> [What you have to do]
Copy every line in the listing that contains "Given".

> [Exercise materials]
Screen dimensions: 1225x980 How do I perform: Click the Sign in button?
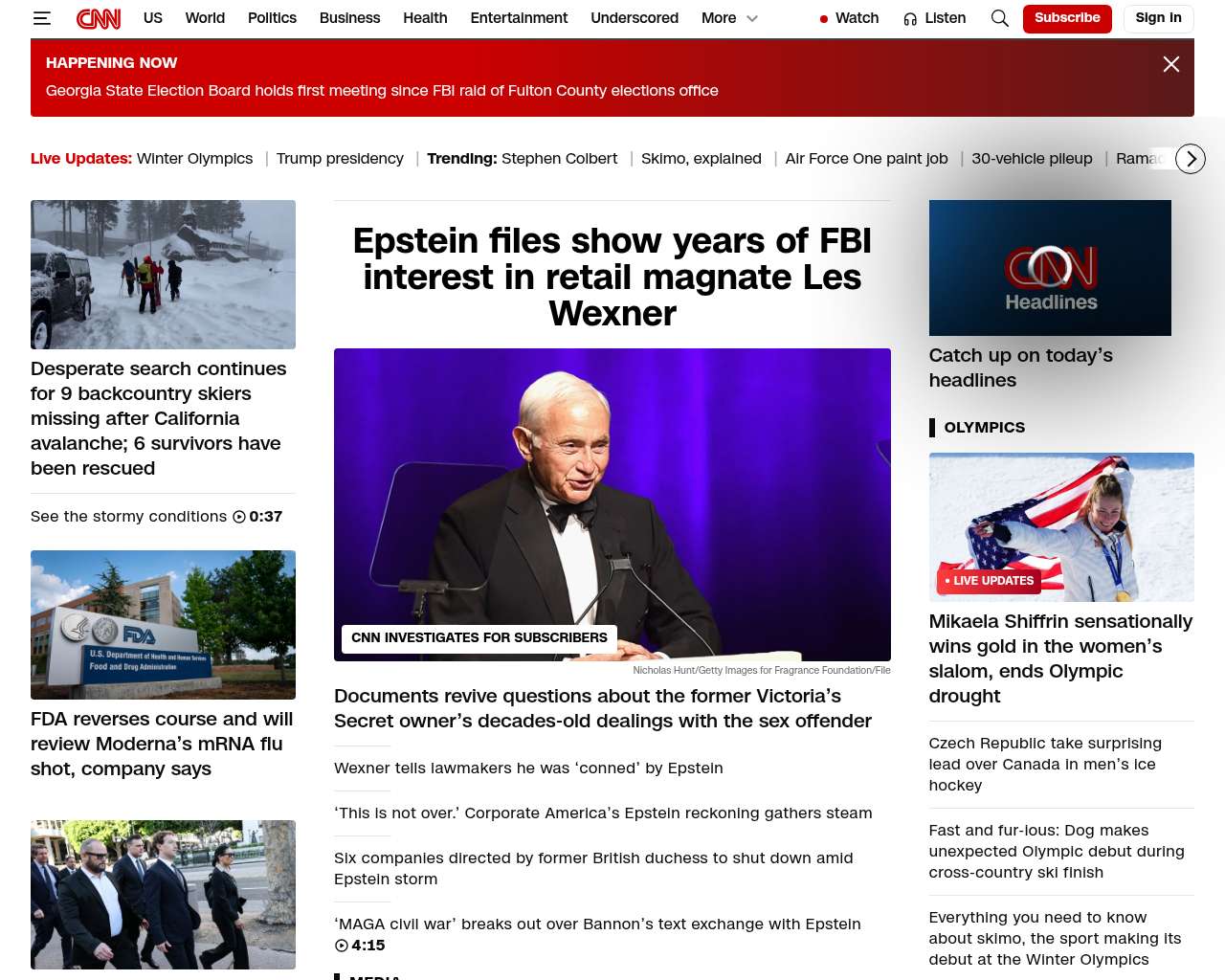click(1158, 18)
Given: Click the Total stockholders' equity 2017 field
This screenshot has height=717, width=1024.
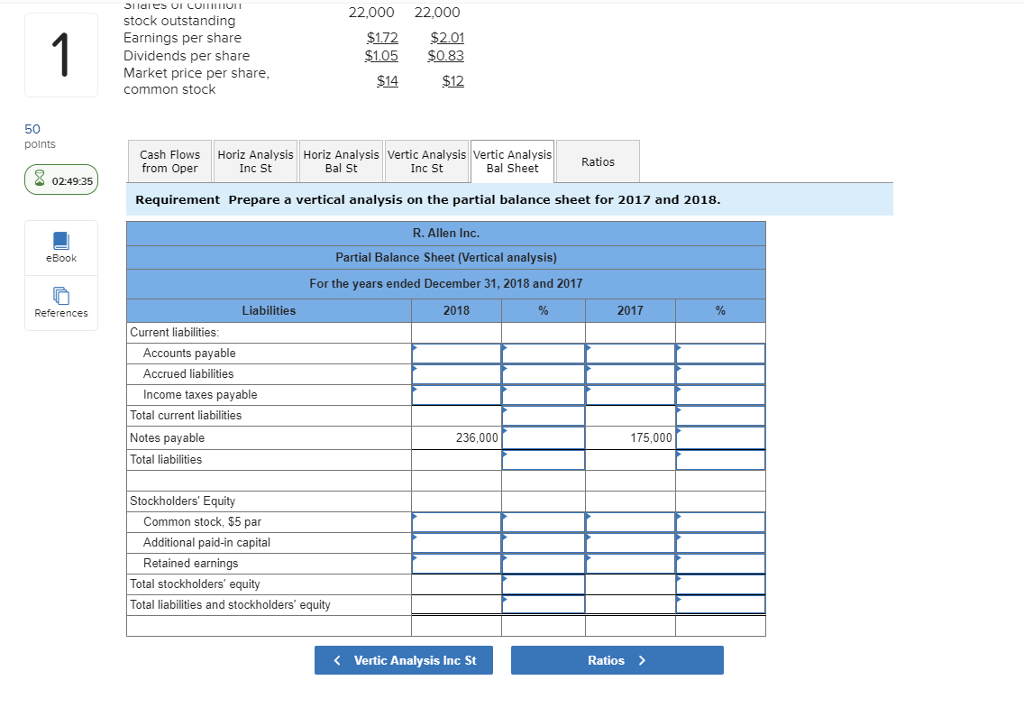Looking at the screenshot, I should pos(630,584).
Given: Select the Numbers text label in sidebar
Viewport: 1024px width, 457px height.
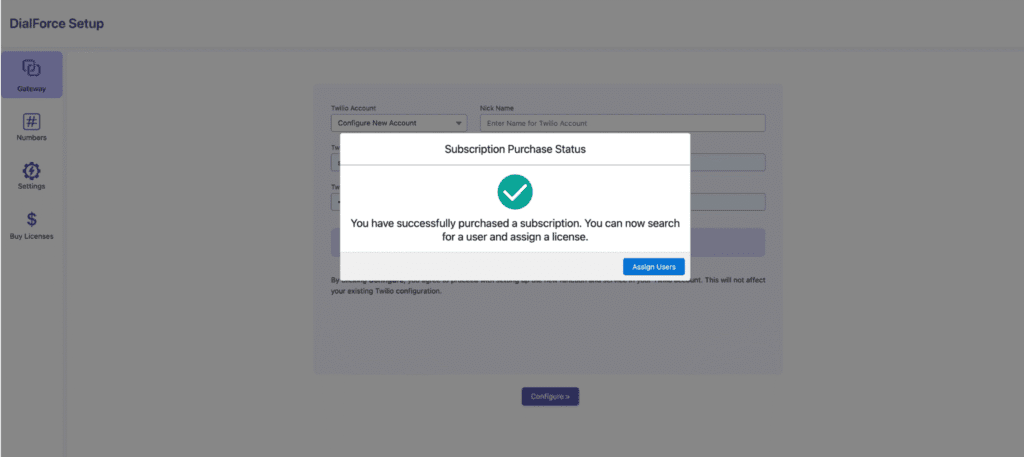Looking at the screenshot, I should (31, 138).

--

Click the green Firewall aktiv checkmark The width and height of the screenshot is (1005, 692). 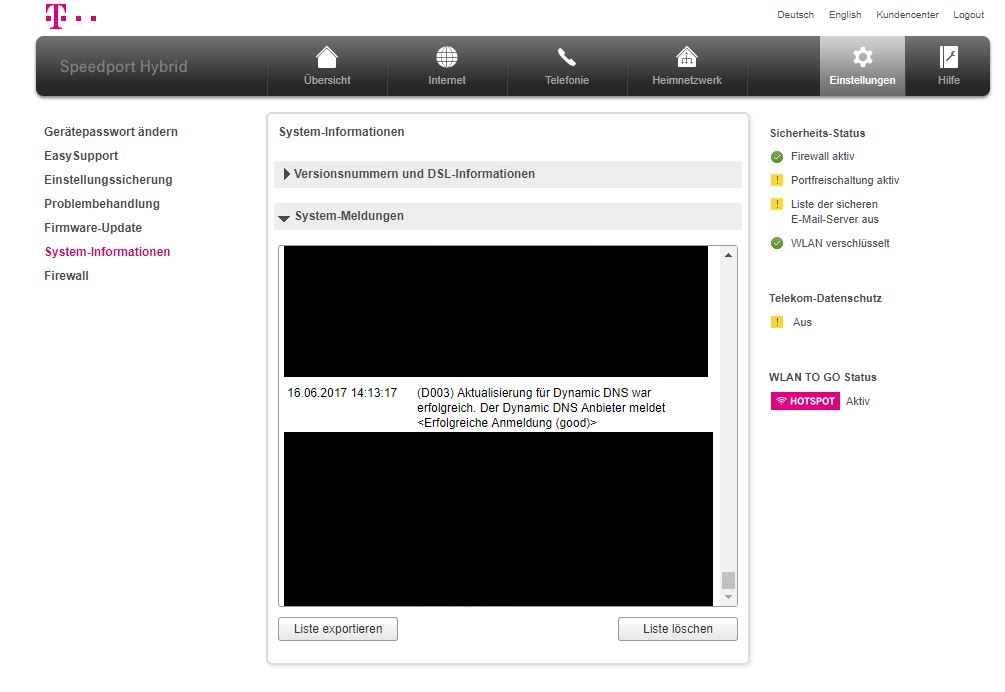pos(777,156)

> [Finished exercise]
Given: Click the Total stockholders' equity 2017 field
Given: Select the Numbers text label in sidebar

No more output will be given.